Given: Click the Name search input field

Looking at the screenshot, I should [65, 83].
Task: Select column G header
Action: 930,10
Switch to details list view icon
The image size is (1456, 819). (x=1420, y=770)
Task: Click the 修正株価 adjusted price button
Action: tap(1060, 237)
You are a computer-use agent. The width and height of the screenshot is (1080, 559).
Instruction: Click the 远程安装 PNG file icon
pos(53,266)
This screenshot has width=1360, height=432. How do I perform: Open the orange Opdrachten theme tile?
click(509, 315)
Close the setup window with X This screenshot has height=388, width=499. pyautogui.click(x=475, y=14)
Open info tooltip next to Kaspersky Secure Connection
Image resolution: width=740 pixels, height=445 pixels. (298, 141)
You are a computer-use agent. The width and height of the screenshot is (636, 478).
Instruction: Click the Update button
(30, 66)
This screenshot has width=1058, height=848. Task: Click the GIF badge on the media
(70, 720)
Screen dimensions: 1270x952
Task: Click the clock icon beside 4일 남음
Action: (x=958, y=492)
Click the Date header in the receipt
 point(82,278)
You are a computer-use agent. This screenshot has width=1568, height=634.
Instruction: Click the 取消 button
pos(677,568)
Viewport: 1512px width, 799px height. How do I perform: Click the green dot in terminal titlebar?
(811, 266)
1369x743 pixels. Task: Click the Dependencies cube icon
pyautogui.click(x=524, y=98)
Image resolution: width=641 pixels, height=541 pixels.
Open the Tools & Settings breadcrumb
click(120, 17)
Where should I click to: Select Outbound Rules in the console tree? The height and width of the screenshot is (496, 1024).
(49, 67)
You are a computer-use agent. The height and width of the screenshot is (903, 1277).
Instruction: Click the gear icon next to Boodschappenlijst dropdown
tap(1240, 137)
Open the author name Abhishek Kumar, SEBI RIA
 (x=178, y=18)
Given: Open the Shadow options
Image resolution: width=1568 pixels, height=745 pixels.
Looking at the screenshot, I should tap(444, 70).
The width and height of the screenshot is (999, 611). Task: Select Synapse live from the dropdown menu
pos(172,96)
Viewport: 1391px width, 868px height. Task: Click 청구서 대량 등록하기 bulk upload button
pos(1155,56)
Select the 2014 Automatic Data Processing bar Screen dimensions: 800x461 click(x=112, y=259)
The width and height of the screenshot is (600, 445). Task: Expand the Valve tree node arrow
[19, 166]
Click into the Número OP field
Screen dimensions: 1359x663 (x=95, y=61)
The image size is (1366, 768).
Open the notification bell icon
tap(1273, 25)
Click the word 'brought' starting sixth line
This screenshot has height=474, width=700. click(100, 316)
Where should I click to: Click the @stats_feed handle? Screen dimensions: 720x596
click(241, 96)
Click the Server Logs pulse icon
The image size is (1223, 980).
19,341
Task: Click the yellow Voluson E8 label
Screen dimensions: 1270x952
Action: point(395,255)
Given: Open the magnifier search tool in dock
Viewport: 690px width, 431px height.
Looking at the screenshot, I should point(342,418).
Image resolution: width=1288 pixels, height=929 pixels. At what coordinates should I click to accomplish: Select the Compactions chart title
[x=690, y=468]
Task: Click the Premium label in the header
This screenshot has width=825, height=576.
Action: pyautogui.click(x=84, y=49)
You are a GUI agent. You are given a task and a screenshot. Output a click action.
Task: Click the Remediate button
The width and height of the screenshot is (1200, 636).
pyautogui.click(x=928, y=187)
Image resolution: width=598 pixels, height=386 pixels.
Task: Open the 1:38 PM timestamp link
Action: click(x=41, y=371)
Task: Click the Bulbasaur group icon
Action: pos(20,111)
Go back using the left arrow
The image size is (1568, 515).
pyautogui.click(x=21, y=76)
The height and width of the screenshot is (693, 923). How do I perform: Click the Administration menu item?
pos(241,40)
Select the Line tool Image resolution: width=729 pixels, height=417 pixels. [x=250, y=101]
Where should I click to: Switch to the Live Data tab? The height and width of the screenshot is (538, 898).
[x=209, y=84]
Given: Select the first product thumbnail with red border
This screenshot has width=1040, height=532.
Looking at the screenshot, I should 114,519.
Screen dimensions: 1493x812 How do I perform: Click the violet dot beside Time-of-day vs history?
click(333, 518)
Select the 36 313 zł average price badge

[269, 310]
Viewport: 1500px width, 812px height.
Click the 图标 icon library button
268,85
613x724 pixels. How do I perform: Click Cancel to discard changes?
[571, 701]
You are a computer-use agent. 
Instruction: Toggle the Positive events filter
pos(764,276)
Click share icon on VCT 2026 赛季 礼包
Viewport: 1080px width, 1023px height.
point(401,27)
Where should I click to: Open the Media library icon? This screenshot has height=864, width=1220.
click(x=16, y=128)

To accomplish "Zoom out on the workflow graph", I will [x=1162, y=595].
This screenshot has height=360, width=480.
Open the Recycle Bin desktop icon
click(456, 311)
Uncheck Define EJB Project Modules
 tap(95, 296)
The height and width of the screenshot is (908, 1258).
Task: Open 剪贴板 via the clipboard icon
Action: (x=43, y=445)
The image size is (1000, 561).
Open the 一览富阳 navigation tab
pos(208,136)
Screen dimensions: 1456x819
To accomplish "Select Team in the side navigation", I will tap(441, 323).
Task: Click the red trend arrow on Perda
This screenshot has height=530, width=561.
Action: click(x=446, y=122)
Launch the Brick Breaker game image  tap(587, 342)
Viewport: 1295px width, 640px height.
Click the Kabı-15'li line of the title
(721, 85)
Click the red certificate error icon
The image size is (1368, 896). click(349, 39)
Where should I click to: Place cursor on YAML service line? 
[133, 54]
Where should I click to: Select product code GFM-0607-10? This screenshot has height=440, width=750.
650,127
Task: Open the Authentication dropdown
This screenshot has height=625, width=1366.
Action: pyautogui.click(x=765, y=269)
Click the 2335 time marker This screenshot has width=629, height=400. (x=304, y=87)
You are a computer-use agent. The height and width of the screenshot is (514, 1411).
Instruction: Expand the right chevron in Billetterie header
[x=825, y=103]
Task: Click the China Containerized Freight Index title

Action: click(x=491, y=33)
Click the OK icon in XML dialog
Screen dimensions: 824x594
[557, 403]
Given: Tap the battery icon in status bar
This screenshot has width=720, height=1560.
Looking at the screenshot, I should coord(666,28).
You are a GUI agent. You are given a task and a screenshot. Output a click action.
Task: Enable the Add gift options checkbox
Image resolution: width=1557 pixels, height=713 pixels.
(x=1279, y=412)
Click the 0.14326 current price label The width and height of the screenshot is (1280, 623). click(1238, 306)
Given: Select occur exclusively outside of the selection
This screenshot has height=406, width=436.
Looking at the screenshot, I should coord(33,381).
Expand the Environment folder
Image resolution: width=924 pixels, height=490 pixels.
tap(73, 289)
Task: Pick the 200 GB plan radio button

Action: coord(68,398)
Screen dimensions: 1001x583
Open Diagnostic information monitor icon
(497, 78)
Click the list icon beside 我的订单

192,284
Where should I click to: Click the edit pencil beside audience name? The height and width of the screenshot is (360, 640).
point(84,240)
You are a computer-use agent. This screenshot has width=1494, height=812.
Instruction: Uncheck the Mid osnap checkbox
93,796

Task directions -
Lay out the entries above as a numbered list, covering everything from the line containing "Viewport: 1500px width, 812px height." down to the line containing "Action: pyautogui.click(x=765, y=269)", and leave out the blank lines.

Solved exercise -
1. Viewport: 1500px width, 812px height.
2. Click the 图标 icon library button
3. 268,85
4. 613x724 pixels. How do I perform: Click Cancel to discard changes?
5. [571, 701]
6. You are a computer-use agent. 
7. Instruction: Toggle the Positive events filter
8. pos(764,276)
9. Click share icon on VCT 2026 赛季 礼包
10. Viewport: 1080px width, 1023px height.
11. point(401,27)
12. Where should I click to: Open the Media library icon? This screenshot has height=864, width=1220.
13. click(x=16, y=128)
14. To accomplish "Zoom out on the workflow graph", I will [x=1162, y=595].
15. This screenshot has height=360, width=480.
16. Open the Recycle Bin desktop icon
17. click(456, 311)
18. Uncheck Define EJB Project Modules
19.  tap(95, 296)
20. The height and width of the screenshot is (908, 1258).
21. Task: Open 剪贴板 via the clipboard icon
22. Action: (x=43, y=445)
23. The image size is (1000, 561).
24. Open the 一览富阳 navigation tab
25. pos(208,136)
26. Screen dimensions: 1456x819
27. To accomplish "Select Team in the side navigation", I will tap(441, 323).
28. Task: Click the red trend arrow on Perda
29. This screenshot has height=530, width=561.
30. Action: click(x=446, y=122)
31. Launch the Brick Breaker game image  tap(587, 342)
32. Viewport: 1295px width, 640px height.
33. Click the Kabı-15'li line of the title
34. (721, 85)
35. Click the red certificate error icon
36. The image size is (1368, 896). click(349, 39)
37. Where should I click to: Place cursor on YAML service line? 
38. [133, 54]
39. Where should I click to: Select product code GFM-0607-10? This screenshot has height=440, width=750.
40. 650,127
41. Task: Open the Authentication dropdown
42. This screenshot has height=625, width=1366.
43. Action: pyautogui.click(x=765, y=269)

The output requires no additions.